BRIEF>
From the line with "Task: Click the @dbulandshold handle" through the line with "Mute the TIMBRAL channel", inclusive, return each line of the data below exactly and leave the rest out.
== Segment start ==
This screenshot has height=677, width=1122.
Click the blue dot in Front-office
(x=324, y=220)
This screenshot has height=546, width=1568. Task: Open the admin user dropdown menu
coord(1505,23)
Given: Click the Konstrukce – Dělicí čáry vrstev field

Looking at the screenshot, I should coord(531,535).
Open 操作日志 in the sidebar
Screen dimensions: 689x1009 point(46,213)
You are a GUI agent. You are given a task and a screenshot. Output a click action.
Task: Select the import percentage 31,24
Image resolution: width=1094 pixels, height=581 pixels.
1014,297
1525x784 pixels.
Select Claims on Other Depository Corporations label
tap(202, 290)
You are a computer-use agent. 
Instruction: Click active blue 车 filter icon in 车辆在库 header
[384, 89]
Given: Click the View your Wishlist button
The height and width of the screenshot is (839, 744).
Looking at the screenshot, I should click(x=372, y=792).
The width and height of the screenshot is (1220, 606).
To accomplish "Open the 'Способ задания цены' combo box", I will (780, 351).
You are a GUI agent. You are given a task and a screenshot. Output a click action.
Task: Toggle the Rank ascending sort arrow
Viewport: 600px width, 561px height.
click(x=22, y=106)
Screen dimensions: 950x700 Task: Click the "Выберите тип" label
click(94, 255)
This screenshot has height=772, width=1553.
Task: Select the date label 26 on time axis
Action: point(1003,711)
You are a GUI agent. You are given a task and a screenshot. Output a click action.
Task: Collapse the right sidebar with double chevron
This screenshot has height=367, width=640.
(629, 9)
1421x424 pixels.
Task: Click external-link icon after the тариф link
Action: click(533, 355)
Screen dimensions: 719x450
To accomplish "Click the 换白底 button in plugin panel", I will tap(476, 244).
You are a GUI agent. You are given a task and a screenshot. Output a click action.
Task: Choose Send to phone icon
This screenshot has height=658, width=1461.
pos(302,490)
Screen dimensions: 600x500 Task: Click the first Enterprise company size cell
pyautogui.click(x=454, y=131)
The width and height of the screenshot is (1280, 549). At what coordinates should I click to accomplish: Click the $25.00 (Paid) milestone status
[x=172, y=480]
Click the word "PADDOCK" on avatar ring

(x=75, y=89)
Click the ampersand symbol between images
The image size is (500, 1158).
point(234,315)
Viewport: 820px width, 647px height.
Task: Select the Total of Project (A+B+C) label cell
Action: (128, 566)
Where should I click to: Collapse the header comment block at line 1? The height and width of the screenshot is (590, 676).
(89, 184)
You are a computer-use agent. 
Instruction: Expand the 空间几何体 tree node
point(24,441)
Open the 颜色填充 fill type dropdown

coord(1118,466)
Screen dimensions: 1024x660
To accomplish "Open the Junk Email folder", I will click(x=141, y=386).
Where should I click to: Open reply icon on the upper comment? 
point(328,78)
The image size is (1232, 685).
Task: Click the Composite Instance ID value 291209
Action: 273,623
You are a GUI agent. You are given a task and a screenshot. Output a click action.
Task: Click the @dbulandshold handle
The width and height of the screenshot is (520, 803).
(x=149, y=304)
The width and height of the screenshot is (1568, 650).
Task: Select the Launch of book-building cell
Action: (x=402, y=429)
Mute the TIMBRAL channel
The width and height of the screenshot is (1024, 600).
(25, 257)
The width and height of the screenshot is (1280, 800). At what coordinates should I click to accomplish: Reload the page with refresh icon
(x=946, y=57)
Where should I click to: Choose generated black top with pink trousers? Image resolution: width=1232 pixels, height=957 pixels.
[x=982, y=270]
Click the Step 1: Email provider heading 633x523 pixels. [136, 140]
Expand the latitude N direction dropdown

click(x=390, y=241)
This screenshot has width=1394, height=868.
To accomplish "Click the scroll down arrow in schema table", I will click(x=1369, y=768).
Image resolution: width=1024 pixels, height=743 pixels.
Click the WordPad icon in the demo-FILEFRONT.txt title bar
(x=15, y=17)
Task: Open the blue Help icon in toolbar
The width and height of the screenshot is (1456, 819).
== Segment end ==
OUTPUT OF THE EXERCISE>
Task: Click the @dbulandshold handle
The width and height of the screenshot is (520, 803).
(x=149, y=304)
The width and height of the screenshot is (1568, 650).
Task: Select the Launch of book-building cell
Action: (x=402, y=429)
Mute the TIMBRAL channel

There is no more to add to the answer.